Problem
Once the line holding "Where should I" is found in the entries below, restate it and each line after it word for word, with no pictures.

########

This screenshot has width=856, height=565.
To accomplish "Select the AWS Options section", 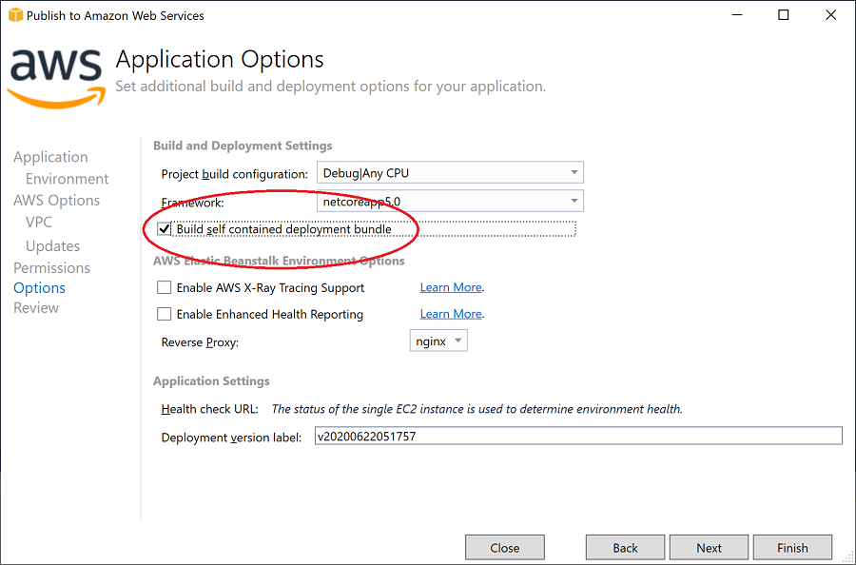I will coord(56,200).
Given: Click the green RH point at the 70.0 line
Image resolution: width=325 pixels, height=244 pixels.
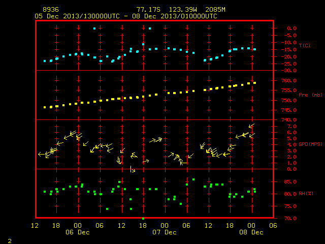Looking at the screenshot, I should coord(143,219).
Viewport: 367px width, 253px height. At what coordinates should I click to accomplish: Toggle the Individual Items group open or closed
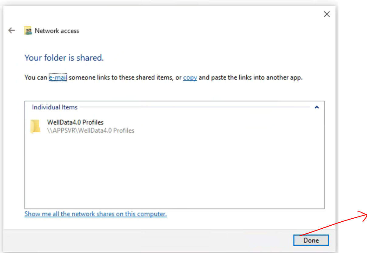(x=317, y=107)
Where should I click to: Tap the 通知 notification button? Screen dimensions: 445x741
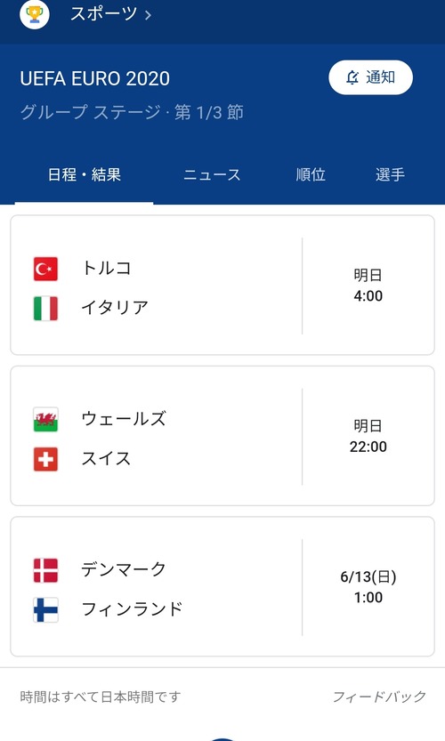(x=371, y=77)
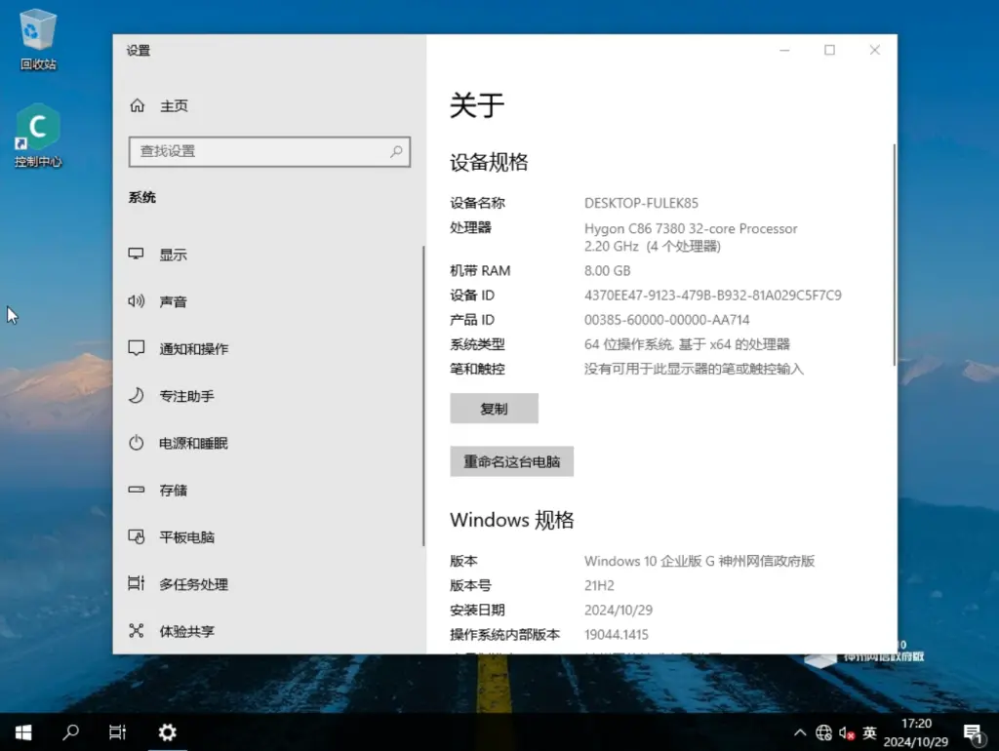Click the Focus assist moon icon
999x751 pixels.
(137, 396)
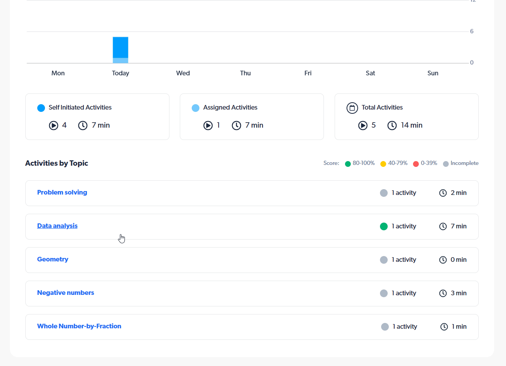
Task: Open Whole Number-by-Fraction topic
Action: [x=79, y=326]
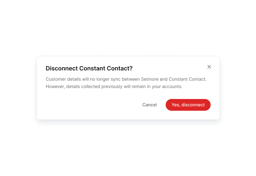
Task: Approve disconnecting via the red pill button
Action: pos(188,105)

########

Solution to this task
Where should I click to: Tap the 通知 notification button? Screen dimensions: 445x741
(x=371, y=77)
Click the Focus assist moon icon
999x751 pixels.
(137, 396)
Task: Open Whole Number-by-Fraction topic
Action: [x=79, y=326]
Task: Approve disconnecting via the red pill button
Action: pos(188,105)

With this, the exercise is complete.